- Created by: Manu Joseph
- Written by: Manu Joseph
- Directed by: Hardik Mehta
- Starring: R. Madhavan; Surveen Chawla;
- Theme music composer: Rachita Arora
- Country of origin: India
- Original language: English
- No. of seasons: 1
- No. of episodes: 8

Production
- Production location: India
- Cinematography: Piyush Puty
- Editors: Parikshhit Jha Manan Ashwin Mehta
- Running time: 26-36 min

Original release
- Network: Netflix
- Release: 17 December 2021

= Decoupled =

Indian web series

Decoupled is an Indian English-language comedy television series created and written by Manu Joseph for Netflix and directed by Hardik Mehta. The series stars R. Madhavan and Surveen Chawla in the lead roles.

== Plot ==
A misanthropic writer and his startup-founder wife juggle their impending divorce with the absurdities and annoyances of life in their affluent world.

== Cast==

- R. Madhavan as Arya
- Surveen Chawla as Shruti
- Arista Mehta as Rohini
- Chetan Bhagat as himself
- Atul Kumar as Agni
- Bhavik Kelawala as Jamal Sarif
- Aseem Hattangadi as Mayank
- Mir Afsar Ali as Dr Basu
- Sonia Rathee as Masha
- Darren E. Scott as Jean Lee
- Dilnaz Irani as Reema
- Himanee Bhatia
- Akash Khurana as Surinder Sharma
- Apara Mehta as Madhu Sharma
- Mukesh Bhatt as Ganesh
- Nazneen Madan as Bhumika
- Salim Siddiqui as Salim Bhai
- Srestha Banerjee as Decoupling Party Manager (Goa)

==Episodes==

| No. | Title | Directed by | Written by | Original release date |
| 1 | "Shake His Hand" | Hardik Mehta | Manu Joseph | 17 December 2021 |
Arya and Shruti debate the status of their marriage.
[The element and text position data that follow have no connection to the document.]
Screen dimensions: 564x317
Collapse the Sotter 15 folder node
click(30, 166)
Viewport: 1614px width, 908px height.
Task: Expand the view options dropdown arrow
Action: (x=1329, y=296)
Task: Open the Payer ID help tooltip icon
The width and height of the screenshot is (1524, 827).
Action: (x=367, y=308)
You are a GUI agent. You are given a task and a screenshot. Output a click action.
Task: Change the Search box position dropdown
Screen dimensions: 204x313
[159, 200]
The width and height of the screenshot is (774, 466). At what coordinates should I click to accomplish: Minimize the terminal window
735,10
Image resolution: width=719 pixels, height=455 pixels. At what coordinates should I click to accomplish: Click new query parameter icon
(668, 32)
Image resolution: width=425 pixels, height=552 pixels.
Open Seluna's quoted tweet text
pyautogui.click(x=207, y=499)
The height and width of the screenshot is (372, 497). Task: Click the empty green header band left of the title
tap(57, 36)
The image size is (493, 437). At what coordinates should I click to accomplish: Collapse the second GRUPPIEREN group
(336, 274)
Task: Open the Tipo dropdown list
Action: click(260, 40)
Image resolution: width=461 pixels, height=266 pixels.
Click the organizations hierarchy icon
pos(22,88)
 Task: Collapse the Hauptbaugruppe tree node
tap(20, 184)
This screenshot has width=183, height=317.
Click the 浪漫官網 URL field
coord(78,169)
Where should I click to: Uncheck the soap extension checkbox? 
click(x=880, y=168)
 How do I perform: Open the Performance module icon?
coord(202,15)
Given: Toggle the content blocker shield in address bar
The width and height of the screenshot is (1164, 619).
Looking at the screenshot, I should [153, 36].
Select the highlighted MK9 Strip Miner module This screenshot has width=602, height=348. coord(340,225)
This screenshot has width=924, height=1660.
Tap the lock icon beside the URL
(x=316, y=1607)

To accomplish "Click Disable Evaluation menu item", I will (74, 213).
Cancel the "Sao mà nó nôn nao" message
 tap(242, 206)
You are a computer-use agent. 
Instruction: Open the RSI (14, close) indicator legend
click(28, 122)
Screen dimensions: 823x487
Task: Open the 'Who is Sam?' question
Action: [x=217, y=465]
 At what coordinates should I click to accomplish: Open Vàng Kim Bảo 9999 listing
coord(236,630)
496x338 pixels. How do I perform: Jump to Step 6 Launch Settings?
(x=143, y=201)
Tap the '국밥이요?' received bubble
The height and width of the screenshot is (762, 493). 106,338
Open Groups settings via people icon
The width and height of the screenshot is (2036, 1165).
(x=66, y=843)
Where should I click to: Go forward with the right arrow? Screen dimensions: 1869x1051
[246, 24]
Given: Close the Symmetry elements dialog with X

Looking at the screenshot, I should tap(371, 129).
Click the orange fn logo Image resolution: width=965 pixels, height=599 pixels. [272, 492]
Later, Arya’s argumentative impulses land him in trouble at the airport and at a restaurant.
| 2 | "Her Phone Hangs" | Hardik Mehta | Manu Joseph | 17 December 2021 |
Tasked with pitching a streaming series, Arya takes an idea to his CEO-turned-guru friend. Shruti grapples with telling Rohini about her and Arya.
| 3 | "Champion of Maids" | Hardik Mehta | Manu Joseph | 17 December 2021 |
Rohini posts a video to Arya’s Twitter account that gains him new fans. Angry that he won’t take it down, Shruti gets payback at a literature festival.
| 4 | "Peak Ovulation" | Hardik Mehta | Manu Joseph | 17 December 2021 |
Arya attempts to take advantage of a monthly cycle tracking app. Shruti asks him to handle an awkward conversation with her father.
| 5 | "The Ex Returns" | Hardik Mehta | Manu Joseph | 17 December 2021 |
One of Arya’s ex-flames comes to town, but after meeting in person, his excitement to introduce her to Shruti at a party that evening quickly wanes.
| 6 | "Affairs" | Hardik Mehta | Manu Joseph | 17 December 2021 |
As he and Shruti consider seeing other people, Arya suggests a party to announce their divorce. Arya visits Ganesh’s home in hopes of bringing him back.
| 7 | "How to Tell Your Daughter About Divorce" | Hardik Mehta | Manu Joseph | 17 December 2021 |
Arya’s locker room conduct appalls some neighbors. The couple bickers over who will inform Rohini about the divorce. Shruti’s parents visit unexpectedly.
| 8 | "The History of a Marriage" | Hardik Mehta | Manu Joseph | 17 December 2021 |
Family and friends arrive in Goa for the decoupling party. Arya encounters a familiar face at the resort. Shruti receives a lucrative offer from Mr. Lee.

==Release==
The series opened to mixed review from critics, though the performances of the lead pair received praise. The show's creator, Manu Joseph, subsequently noted that 'liberal media' outlets targeted the show.

Within three days of release, the series became the leading Indian series on the platform of the week.